En aquéllas que dan en un hombre el grado superior de una facultad o una pasión, la facultad exclusiva y la pasión absorbente lo son todo. La tarea de una vida consagrada a dar un hombre lógico en todas las facultades de los hombres y en todas las pasiones de la humanidad, consiste en eliminar facultades exclusivas y en suprimir pasiones absorbentes. Es decir, que lo admirado por los contemporáneos y por la posteridad, es justamente lo contrario de lo apetecido y buscado e intentado por el hombre que aspira a ser completo. Es decir, que para éste será accesorio todo lo que es esencial para los otros, y en tanto que ellos disfrutan del brillo de la gloria, del poder, de la ventura, amando en sí mismos la patria, la ciencia, el arte, el derecho, la verdad, lo bello, el hombre que aspira al ideal se condena a la oscuridad, y tendrá que realizar en la oscuridad, sin el estímulo de la gloria, del poder, de la ventura, todos los esfuerzos que individualmente hacen los otros por sobresalir en el desarrollo parcial de una pasión o de una facultad.

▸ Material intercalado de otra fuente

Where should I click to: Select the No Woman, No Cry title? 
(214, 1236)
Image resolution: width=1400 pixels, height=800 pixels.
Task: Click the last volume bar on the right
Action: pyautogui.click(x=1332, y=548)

Ser hombre lógico, no es ideal inaccesible, no es empeño inútil, no es tarea imposible, puesto que el hombre tiene en sí mismo todos los medios intelectuales y morales que necesita para pasar normalmente del imaginar y del sentir al razonar lo imaginado y lo sentido para realizarlo; del realizar al armonizar sus facultades, sometiendo toda su vida a su conciencia; pero si ha habido una época en que sea difícil la tarea, difícil el empeño, difícil el ideal, es la época en que las monstruosidades intelectuales, morales, políticas y sociales, coincidiendo con la renovación de la fe, en la religión, en la ciencia, en la política, en el arte, han perturbado la naturaleza de las cosas, alterando su noción elemental.

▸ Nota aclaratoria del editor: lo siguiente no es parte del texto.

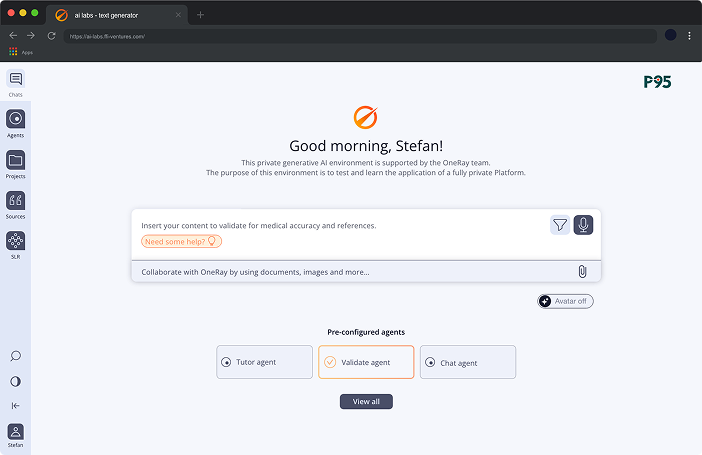Click the content validation text field

(340, 225)
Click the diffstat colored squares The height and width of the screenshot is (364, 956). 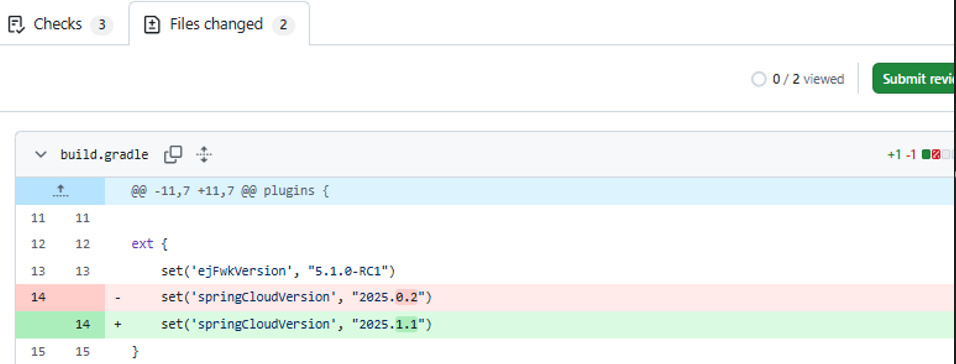point(938,154)
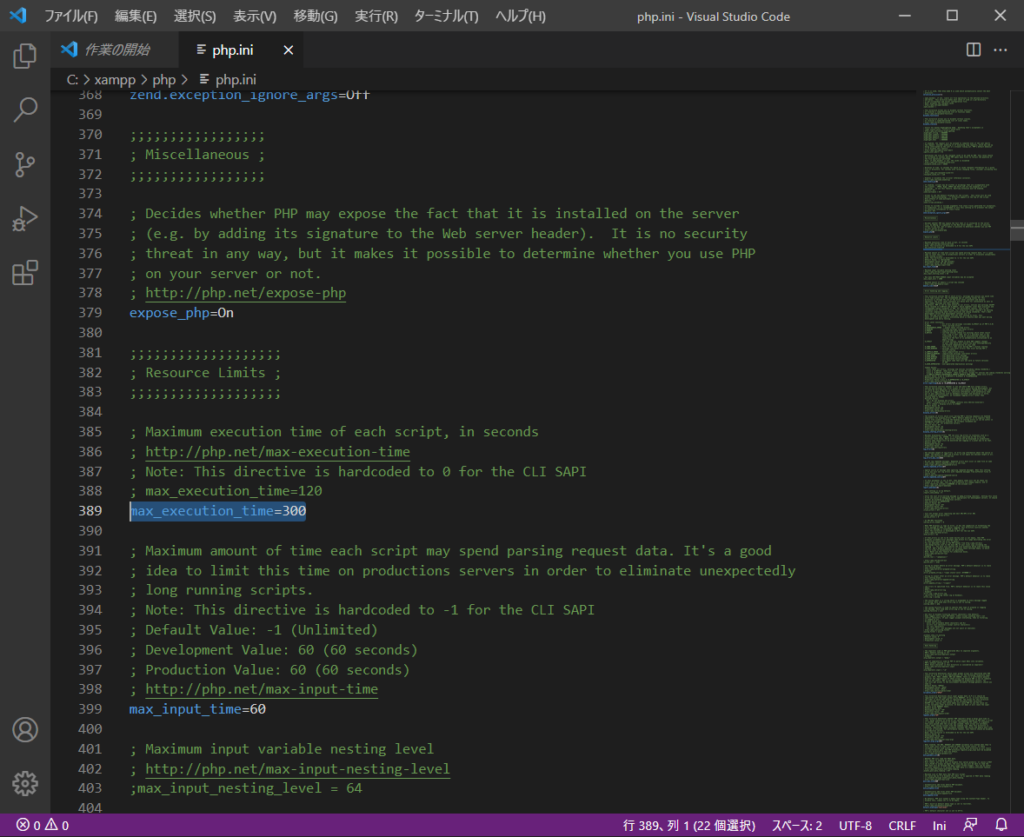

Con menos claridad que hoy la percibo, columbraba yo entonces la responsabilidad formidable que conmigo mismo contraía si de mi primera producción hacía un compromiso con el mundo, una como piedra de toque de mi vida sucesiva: temí la responsabilidad, y la esquivé.

Pero no era posible que, encontrando la senda que con tantas angustias secretas había buscado, me negara a seguirla; no era posible que sabiendo ya cómo llamar la atención de mi patria y su metrópoli hacia verdades que habían llenado de nueva luz a mi razón, desistiera del afán generoso de decirlas; no era posible que disponiendo del medio más eficaz de predicar la buena nueva que yo traía del mundo ideal en que hasta entonces había meditado, rehusara el medio más eficaz de predicarla.

Por otra parte, y por mucho que me negara a ver de frente la realidad en que iba a lanzarme, yo veía que la conquista de un nombre literario es la conquista de un poder. El poder me hacía falta para servir inmediatamente a mi país, olvidado, vejado, escarnecido. En él había yo concebido la mayor parte de las ideas que quería expresar, de él había yo traído la idea capital a que desde entonces me consagraba. ¿Por qué había de vacilar?

Si era un deber o no lo era el elevarse por esfuerzos sucesivos a la penosa categoría de hombre lógico, mi vida se encargaría de afirmarlo o de negarlo, y cualesquiera que fueran mis ideas, el mundo no tenía el derecho de exigirme que sometiera a ellas la conducta de mi vida ni yo tenía el deber de contraer ese compromiso con él mundo. Pero ¿era un deber o no lo era lanzar un grito de libertad en favor de la patria esclavizada?

La incertidumbre era imposible; era un deber.

Bajé la cabeza, y me puse a cumplirlo concienzudamente. Cuanto más concienzudamente lo cumplía, más austero y más áspero se hacía.

¿Cómo decir a la altiva metrópoli, que toda su historia en América era inicua? ¿Cómo hacer entender a las Antillas que, si era bueno todavía esperar, era ya inútil esperar? ¿Cómo conseguir que un libro de propaganda antiespañola se leyera en España y se dejara leer por España en las Antillas? ¿Cómo hacer aplaudir de los escritores y de los críticos españoles un libro nuevo y un escritor novel que se atrevía a pensar en alta voz lo que nadie osaba decirse en el oído?

Si el deber se cumplía austeramente y el libro correspondía al deber, la república de las letras españolas crearía el silencio en derredor del libro, y el Gobierno español lo perseguiría. ¿No era mejor escribir un libro inofensivo?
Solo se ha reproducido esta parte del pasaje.